— Goal —
Identify every line in the data below that contains the string "coordinates" and copy each one out. Case matters.

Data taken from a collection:
--------------------------------

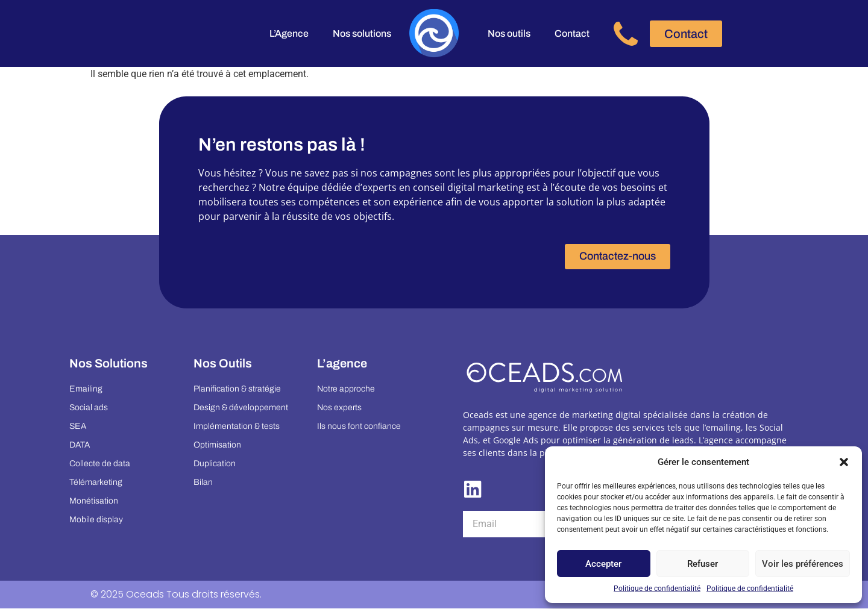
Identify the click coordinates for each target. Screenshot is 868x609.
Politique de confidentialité (657, 589)
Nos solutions (362, 33)
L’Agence (289, 33)
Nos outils (509, 33)
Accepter (603, 564)
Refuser (702, 564)
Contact (572, 33)
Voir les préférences (802, 564)
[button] (844, 462)
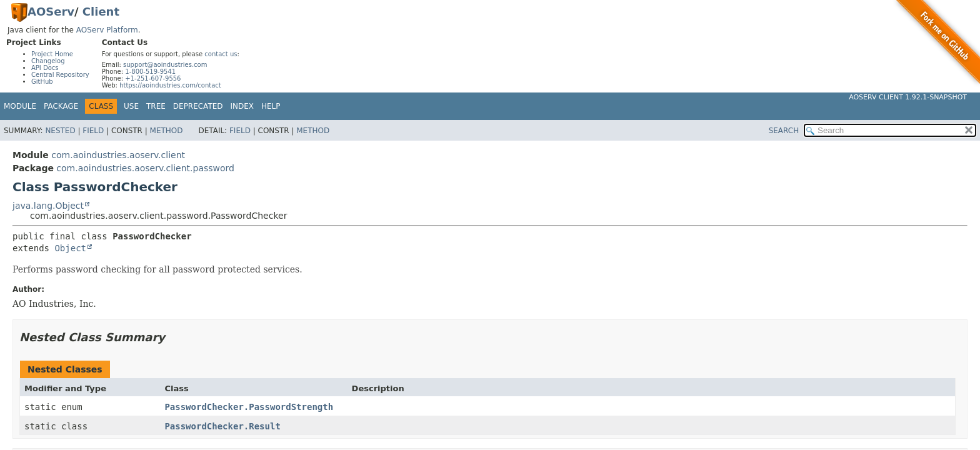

--------------------------------

— Task answer —
Identify the click coordinates for each target. Screenshot is 868x609.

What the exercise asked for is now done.